_Do this_
Reproduce the following lines, swapping each occurrence of "GUI agent" for "screen assistant" and leaving everything else as it is.

(Text and element pointing lines)
* start *
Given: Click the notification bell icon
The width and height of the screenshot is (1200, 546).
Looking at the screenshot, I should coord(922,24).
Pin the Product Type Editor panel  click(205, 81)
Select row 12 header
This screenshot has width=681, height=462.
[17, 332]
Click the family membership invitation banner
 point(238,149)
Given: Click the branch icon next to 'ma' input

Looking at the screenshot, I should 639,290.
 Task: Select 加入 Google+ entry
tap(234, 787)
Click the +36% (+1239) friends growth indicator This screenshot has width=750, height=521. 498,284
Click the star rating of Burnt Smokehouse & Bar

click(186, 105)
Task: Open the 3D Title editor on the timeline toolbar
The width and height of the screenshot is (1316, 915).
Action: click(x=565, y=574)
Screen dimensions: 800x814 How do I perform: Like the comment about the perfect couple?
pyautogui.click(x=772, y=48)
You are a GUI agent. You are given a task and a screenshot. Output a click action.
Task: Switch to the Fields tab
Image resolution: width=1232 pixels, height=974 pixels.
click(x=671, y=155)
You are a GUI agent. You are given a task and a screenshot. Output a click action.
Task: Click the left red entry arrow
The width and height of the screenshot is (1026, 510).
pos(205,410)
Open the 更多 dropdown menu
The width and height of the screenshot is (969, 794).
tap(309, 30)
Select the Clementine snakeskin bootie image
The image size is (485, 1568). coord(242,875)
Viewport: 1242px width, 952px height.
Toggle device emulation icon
* end *
_Reply_
Given: Click the notification bell icon
The width and height of the screenshot is (1200, 546).
Looking at the screenshot, I should coord(922,24).
Pin the Product Type Editor panel  click(205, 81)
Select row 12 header
This screenshot has width=681, height=462.
[17, 332]
Click the family membership invitation banner
 point(238,149)
Given: Click the branch icon next to 'ma' input

Looking at the screenshot, I should 639,290.
 Task: Select 加入 Google+ entry
tap(234, 787)
Click the +36% (+1239) friends growth indicator This screenshot has width=750, height=521. 498,284
Click the star rating of Burnt Smokehouse & Bar

click(186, 105)
Task: Open the 3D Title editor on the timeline toolbar
The width and height of the screenshot is (1316, 915).
Action: click(x=565, y=574)
Screen dimensions: 800x814 How do I perform: Like the comment about the perfect couple?
pyautogui.click(x=772, y=48)
You are a screen assistant. You are given a task and a screenshot. Output a click action.
Task: Switch to the Fields tab
Image resolution: width=1232 pixels, height=974 pixels.
click(x=671, y=155)
You are a screen assistant. You are given a task and a screenshot. Output a click action.
Task: Click the left red entry arrow
The width and height of the screenshot is (1026, 510).
pos(205,410)
Open the 更多 dropdown menu
The width and height of the screenshot is (969, 794).
tap(309, 30)
Select the Clementine snakeskin bootie image
The image size is (485, 1568). coord(242,875)
Viewport: 1242px width, 952px height.
Toggle device emulation icon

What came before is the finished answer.